[Stored items from a collection]
§ §

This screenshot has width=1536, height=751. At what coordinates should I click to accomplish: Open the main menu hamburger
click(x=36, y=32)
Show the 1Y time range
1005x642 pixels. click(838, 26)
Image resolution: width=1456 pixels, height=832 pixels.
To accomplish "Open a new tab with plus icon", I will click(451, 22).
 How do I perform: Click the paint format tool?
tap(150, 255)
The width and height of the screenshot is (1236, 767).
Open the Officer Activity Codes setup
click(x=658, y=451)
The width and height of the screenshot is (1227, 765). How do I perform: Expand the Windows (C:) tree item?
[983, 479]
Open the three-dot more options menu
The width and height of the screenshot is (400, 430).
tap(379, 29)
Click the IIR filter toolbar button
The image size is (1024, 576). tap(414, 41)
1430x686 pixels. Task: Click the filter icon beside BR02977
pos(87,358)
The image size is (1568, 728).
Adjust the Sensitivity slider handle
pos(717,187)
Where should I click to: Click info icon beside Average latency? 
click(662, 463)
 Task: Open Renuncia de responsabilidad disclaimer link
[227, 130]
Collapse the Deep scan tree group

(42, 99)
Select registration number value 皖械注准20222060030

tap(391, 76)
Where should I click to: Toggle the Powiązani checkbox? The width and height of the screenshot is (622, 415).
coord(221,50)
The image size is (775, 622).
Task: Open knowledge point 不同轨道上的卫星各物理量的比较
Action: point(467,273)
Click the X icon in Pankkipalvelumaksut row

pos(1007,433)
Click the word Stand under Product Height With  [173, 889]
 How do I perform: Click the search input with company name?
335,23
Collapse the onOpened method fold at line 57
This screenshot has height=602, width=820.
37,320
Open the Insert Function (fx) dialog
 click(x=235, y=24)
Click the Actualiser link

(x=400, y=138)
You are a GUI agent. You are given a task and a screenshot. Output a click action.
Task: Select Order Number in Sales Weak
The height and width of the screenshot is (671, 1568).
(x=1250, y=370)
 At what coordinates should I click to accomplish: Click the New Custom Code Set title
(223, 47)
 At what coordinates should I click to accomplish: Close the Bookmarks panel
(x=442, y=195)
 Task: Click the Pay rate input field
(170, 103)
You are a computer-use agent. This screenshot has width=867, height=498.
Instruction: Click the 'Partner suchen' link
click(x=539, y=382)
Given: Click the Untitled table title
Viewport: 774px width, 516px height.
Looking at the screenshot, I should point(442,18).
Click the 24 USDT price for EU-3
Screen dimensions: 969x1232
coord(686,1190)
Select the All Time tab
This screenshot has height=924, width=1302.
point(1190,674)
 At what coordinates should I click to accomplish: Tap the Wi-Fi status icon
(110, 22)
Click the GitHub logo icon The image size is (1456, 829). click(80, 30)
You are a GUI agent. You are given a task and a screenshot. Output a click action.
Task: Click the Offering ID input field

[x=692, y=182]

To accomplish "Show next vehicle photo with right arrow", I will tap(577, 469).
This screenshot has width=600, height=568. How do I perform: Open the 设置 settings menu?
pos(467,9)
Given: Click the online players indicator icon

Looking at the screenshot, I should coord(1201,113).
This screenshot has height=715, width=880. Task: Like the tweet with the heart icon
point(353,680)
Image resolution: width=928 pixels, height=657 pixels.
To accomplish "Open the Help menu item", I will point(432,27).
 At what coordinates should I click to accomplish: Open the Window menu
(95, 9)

§ §

What is needed — All lines above containing the string "resolution" are to be collected.

Result of the task —
Image resolution: width=1456 pixels, height=832 pixels.
Image resolution: width=928 pixels, height=657 pixels.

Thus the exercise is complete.